Collection entries
──────

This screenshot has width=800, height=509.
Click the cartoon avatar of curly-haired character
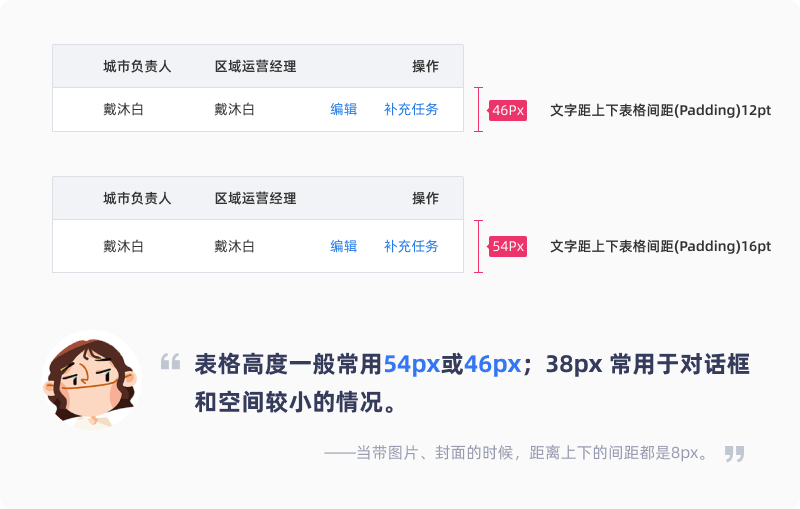click(x=92, y=380)
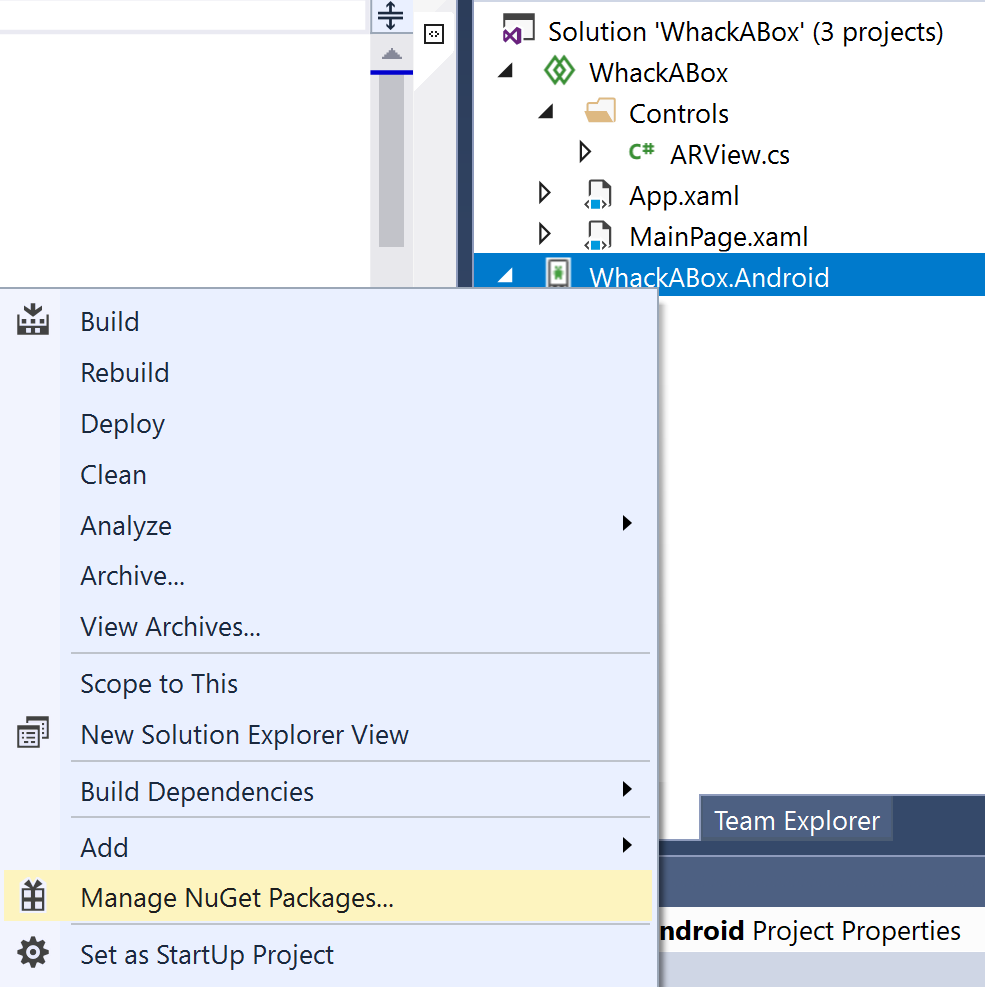Screen dimensions: 985x987
Task: Expand the ARView.cs tree node
Action: 586,153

──────

[Task prompt]
All records above are to be repeated exactly, with the images left out.

[Exercise result]
This screenshot has width=800, height=509.
Click the cartoon avatar of curly-haired character
click(x=92, y=380)
Screen dimensions: 985x987
Task: Expand the ARView.cs tree node
Action: 586,153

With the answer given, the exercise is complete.